Aim of the task
Write out all the data below exactly.

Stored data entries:
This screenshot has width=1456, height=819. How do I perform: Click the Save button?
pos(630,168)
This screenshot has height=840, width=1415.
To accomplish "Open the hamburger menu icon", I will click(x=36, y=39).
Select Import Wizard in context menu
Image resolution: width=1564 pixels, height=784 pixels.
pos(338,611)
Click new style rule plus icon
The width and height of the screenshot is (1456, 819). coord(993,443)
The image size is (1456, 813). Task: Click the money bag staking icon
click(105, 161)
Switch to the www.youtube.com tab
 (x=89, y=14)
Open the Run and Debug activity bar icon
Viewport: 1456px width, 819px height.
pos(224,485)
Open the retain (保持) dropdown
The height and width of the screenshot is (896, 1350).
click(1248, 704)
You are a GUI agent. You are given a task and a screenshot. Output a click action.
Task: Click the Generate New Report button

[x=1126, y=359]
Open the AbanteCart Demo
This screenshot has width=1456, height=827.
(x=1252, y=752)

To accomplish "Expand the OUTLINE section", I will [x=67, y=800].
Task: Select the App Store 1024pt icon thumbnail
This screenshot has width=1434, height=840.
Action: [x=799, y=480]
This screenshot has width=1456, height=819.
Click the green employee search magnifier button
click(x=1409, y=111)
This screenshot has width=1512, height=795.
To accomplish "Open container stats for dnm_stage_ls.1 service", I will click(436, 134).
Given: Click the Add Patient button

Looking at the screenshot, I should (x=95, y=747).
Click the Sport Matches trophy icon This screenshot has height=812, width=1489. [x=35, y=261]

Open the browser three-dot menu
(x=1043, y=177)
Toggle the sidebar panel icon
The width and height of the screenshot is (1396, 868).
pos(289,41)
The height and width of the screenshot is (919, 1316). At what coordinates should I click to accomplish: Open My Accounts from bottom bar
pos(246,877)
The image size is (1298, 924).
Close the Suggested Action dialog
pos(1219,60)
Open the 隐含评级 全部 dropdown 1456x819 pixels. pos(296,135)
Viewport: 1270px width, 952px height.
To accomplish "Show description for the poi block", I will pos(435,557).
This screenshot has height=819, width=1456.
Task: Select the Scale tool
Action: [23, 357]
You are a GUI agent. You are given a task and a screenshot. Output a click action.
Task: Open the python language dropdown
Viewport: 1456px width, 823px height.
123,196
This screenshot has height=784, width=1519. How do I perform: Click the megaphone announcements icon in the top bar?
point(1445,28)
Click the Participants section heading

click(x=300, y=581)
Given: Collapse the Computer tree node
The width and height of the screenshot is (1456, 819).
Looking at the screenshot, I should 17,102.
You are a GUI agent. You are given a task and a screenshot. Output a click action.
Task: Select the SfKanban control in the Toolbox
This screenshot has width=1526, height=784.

Answer for the task
This screenshot has width=1456, height=819. How do I perform: Click the Save button?
pos(630,168)
This screenshot has height=840, width=1415.
To accomplish "Open the hamburger menu icon", I will click(x=36, y=39).
Select Import Wizard in context menu
Image resolution: width=1564 pixels, height=784 pixels.
pos(338,611)
Click new style rule plus icon
The width and height of the screenshot is (1456, 819). coord(993,443)
The image size is (1456, 813). Task: Click the money bag staking icon
click(105, 161)
Switch to the www.youtube.com tab
 (x=89, y=14)
Open the Run and Debug activity bar icon
Viewport: 1456px width, 819px height.
pos(224,485)
Open the retain (保持) dropdown
The height and width of the screenshot is (896, 1350).
click(1248, 704)
You are a GUI agent. You are given a task and a screenshot. Output a click action.
Task: Click the Generate New Report button

[x=1126, y=359]
Open the AbanteCart Demo
This screenshot has width=1456, height=827.
(x=1252, y=752)

To accomplish "Expand the OUTLINE section", I will [x=67, y=800].
Task: Select the App Store 1024pt icon thumbnail
This screenshot has width=1434, height=840.
Action: [x=799, y=480]
This screenshot has width=1456, height=819.
Click the green employee search magnifier button
click(x=1409, y=111)
This screenshot has width=1512, height=795.
To accomplish "Open container stats for dnm_stage_ls.1 service", I will click(436, 134).
Given: Click the Add Patient button

Looking at the screenshot, I should (x=95, y=747).
Click the Sport Matches trophy icon This screenshot has height=812, width=1489. [x=35, y=261]

Open the browser three-dot menu
(x=1043, y=177)
Toggle the sidebar panel icon
The width and height of the screenshot is (1396, 868).
pos(289,41)
The height and width of the screenshot is (919, 1316). At what coordinates should I click to accomplish: Open My Accounts from bottom bar
pos(246,877)
The image size is (1298, 924).
Close the Suggested Action dialog
pos(1219,60)
Open the 隐含评级 全部 dropdown 1456x819 pixels. pos(296,135)
Viewport: 1270px width, 952px height.
To accomplish "Show description for the poi block", I will pos(435,557).
This screenshot has height=819, width=1456.
Task: Select the Scale tool
Action: [23, 357]
You are a GUI agent. You are given a task and a screenshot. Output a click action.
Task: Open the python language dropdown
Viewport: 1456px width, 823px height.
123,196
This screenshot has height=784, width=1519. How do I perform: Click the megaphone announcements icon in the top bar?
point(1445,28)
Click the Participants section heading

click(x=300, y=581)
Given: Collapse the Computer tree node
The width and height of the screenshot is (1456, 819).
Looking at the screenshot, I should 17,102.
You are a GUI agent. You are given a task and a screenshot. Output a click action.
Task: Select the SfKanban control in the Toolbox
This screenshot has width=1526, height=784.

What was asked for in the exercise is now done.